Properties Graph - Problem

Array Hash Table Depth-First Search Breadth-First Search Union Find Graph Medium

Imagine you're a social network analyst tasked with finding communities based on shared interests! You have a collection of user profiles, where each profile contains a list of properties (interests, skills, hobbies, etc.).

Given a 2D integer array properties of dimensions n × m and an integer k, your goal is to:

Build an undirected graph where each user (row) is a node
Connect two users with an edge if they share at least k common properties
Count the number of connected components (separate communities)

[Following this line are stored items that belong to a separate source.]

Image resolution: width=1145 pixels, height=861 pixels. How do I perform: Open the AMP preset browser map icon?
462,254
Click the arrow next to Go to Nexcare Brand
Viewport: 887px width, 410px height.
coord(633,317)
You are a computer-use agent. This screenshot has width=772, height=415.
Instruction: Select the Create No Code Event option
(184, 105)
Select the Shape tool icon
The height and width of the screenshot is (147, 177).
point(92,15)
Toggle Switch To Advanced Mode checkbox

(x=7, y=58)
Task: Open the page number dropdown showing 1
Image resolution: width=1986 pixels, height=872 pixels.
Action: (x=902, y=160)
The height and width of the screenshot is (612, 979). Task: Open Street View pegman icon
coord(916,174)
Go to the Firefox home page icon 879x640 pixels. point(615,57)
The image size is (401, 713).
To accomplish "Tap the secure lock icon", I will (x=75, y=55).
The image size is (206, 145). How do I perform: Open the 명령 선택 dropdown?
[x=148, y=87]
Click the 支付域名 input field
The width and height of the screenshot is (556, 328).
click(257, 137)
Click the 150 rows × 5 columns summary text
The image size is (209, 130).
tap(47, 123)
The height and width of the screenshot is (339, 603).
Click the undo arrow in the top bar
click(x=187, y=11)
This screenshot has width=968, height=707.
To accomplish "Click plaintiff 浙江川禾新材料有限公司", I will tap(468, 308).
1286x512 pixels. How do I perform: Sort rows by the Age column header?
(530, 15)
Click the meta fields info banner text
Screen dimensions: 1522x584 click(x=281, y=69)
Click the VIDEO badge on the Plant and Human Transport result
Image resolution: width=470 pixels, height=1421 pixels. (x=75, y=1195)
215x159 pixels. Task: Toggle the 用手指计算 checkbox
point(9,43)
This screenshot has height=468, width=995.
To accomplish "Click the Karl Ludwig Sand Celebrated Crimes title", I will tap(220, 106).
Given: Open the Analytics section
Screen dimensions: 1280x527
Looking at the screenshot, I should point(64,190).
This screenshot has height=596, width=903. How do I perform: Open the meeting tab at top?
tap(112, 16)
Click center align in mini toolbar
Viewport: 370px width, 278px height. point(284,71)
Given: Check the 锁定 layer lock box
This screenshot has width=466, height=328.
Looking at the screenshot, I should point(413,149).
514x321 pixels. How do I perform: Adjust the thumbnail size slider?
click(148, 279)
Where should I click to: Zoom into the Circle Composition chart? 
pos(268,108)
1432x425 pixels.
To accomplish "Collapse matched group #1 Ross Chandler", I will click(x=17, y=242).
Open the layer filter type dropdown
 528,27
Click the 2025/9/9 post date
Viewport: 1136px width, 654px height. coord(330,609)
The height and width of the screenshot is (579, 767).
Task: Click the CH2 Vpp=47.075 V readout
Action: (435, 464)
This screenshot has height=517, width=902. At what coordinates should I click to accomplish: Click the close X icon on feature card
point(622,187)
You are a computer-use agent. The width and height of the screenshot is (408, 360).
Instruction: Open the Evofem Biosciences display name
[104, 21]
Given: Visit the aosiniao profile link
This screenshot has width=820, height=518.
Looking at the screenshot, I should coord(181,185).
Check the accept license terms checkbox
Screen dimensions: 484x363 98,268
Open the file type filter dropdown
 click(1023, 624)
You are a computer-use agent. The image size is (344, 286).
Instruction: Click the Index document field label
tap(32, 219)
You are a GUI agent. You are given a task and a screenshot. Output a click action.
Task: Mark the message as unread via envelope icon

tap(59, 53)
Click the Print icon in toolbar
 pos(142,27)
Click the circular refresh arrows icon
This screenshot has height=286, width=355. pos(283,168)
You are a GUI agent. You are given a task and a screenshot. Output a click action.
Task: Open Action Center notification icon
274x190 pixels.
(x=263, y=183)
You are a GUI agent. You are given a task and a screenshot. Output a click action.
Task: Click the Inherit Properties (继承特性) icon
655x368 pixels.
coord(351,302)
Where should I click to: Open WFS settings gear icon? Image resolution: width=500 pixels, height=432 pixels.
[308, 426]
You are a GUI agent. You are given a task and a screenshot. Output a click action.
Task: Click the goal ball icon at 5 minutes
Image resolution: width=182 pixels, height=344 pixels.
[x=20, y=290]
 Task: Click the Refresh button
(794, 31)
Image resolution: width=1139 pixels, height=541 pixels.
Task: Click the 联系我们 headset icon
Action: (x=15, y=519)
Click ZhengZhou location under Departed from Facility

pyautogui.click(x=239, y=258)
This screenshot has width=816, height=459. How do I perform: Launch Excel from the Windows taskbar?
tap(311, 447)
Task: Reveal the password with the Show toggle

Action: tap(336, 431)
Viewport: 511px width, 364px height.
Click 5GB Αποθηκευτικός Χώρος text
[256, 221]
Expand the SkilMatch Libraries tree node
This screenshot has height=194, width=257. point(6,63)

The intersect(a, b) function returns the number of distinct integers common to both arrays. There's an edge between node i and node j if and only if intersect(properties[i], properties[j]) >= k.

Goal: Return the total number of connected components in the resulting graph.

Input & Output

example_1.py — Basic Case

$ Input: properties = [[1,2,3], [1,2], [2,3], [4,5]] k = 2

› Output: 2

💡 Note: Node 0 and 1 share [1,2] (2 elements >= k=2), so they're connected. Node 0 and 2 share [2,3] (2 elements >= k=2), so they're connected. This creates component {0,1,2}. Node 3 has properties [4,5] which don't intersect with others by ≥2 elements, forming a separate component {3}. Total: 2 components.

example_2.py — No Connections

$ Input: properties = [[1], [2], [3]] k = 2

› Output: 3

💡 Note: No two nodes share 2 or more common properties (each has only 1 property, all different). Each node forms its own component: {0}, {1}, {2}. Total: 3 components.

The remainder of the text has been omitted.